Segment Start: Input data

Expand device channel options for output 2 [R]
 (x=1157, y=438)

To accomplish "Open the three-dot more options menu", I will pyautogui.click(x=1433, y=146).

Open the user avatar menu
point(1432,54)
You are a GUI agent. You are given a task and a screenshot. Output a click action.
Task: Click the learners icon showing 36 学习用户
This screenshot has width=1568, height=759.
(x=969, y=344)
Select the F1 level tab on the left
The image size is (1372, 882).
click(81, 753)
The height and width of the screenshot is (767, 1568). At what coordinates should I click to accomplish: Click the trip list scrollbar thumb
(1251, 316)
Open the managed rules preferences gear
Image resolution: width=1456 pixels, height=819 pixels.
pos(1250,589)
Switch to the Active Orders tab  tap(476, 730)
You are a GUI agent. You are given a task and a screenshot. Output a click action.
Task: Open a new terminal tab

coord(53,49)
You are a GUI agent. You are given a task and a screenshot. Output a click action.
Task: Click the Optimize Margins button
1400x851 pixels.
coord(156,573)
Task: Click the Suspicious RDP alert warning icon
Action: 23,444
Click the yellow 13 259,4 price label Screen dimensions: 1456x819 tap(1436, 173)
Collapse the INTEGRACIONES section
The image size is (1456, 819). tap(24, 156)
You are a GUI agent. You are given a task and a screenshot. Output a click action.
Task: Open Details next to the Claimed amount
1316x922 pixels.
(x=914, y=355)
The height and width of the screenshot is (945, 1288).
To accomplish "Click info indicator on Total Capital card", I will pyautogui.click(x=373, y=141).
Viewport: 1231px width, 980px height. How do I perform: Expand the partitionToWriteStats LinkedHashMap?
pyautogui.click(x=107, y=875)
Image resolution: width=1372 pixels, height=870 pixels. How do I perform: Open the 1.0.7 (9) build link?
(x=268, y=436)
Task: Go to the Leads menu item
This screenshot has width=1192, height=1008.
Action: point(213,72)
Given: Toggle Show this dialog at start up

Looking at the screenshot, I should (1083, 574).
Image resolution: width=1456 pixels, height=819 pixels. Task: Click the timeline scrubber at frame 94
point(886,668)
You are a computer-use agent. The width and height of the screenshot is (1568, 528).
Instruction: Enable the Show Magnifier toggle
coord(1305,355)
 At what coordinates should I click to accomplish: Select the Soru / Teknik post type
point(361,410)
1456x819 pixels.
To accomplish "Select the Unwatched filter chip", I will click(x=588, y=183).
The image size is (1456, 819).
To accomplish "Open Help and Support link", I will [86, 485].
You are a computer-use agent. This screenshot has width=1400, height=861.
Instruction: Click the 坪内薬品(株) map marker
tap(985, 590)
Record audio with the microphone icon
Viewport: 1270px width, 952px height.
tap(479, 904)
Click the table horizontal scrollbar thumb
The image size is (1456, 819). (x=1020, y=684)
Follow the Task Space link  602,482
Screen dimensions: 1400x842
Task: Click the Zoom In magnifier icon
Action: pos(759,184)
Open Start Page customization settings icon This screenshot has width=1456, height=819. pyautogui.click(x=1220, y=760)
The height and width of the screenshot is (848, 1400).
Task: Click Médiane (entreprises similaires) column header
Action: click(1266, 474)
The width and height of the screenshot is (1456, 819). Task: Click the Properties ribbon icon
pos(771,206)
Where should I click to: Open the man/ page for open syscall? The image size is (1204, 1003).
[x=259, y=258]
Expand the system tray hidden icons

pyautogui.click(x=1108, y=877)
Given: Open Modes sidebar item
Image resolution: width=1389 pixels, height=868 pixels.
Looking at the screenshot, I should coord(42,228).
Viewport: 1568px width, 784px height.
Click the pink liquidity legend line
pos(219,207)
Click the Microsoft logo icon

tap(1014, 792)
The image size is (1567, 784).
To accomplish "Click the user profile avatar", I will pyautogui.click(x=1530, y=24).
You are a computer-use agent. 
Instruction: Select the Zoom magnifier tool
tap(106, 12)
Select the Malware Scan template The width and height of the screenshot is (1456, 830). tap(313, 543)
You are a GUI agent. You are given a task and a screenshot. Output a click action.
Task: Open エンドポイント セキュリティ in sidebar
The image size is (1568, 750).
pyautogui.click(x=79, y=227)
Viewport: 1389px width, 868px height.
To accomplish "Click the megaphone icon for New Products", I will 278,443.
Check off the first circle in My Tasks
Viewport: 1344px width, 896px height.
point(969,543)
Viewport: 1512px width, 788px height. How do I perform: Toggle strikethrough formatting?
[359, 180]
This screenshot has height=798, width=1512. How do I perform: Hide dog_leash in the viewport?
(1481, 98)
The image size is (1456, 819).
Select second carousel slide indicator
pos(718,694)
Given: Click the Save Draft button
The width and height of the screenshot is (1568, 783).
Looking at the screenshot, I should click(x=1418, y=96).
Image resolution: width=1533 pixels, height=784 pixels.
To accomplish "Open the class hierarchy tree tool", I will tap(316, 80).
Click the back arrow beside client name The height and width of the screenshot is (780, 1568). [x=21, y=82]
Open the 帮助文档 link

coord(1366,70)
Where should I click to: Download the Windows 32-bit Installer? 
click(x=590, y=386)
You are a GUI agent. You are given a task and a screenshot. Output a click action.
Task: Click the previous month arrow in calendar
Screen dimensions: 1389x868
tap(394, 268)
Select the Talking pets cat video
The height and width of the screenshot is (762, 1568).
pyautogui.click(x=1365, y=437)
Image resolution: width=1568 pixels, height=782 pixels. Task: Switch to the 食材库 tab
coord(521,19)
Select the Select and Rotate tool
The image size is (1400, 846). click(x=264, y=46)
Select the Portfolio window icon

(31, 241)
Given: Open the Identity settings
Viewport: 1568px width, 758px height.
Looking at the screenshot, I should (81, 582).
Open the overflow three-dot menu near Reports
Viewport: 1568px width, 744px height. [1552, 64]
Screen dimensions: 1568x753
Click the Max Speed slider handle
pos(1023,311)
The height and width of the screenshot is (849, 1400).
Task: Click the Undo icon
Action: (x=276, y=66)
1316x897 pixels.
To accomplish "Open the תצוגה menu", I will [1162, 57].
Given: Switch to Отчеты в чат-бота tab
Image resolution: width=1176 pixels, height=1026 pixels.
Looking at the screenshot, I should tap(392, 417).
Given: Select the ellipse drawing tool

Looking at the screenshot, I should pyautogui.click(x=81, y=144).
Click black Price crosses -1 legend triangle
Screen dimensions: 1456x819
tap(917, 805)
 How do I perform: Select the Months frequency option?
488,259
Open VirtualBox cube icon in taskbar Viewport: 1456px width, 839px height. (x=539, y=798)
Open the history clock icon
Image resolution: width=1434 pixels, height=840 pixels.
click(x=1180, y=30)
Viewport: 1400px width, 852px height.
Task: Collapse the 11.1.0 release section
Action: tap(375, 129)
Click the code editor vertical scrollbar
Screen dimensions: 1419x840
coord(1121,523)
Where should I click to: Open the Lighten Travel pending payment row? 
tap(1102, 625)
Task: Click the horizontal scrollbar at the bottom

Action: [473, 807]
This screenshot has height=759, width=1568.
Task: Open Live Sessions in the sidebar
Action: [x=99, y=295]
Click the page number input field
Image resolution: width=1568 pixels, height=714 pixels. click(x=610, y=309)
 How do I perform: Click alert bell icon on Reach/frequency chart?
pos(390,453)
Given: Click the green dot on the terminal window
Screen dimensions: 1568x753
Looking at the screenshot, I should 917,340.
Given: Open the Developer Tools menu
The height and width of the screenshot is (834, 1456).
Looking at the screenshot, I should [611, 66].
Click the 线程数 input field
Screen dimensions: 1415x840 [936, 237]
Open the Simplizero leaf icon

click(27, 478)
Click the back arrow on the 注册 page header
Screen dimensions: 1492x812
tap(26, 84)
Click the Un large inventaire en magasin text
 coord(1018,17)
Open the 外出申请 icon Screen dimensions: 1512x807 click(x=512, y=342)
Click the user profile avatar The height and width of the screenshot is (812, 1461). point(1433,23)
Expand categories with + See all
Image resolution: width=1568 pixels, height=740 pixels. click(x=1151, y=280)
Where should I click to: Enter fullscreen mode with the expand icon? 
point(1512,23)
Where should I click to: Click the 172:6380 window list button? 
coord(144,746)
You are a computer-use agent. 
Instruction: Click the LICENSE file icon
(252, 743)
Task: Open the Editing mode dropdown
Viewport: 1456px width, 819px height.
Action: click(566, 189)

Segment End: Input data

◆ What the task asks ◆
Copy each line from the entries above that has the word "item" in it.

◆ Response to the exercise ◆
Task: Go to the Leads menu item
Given: Open Modes sidebar item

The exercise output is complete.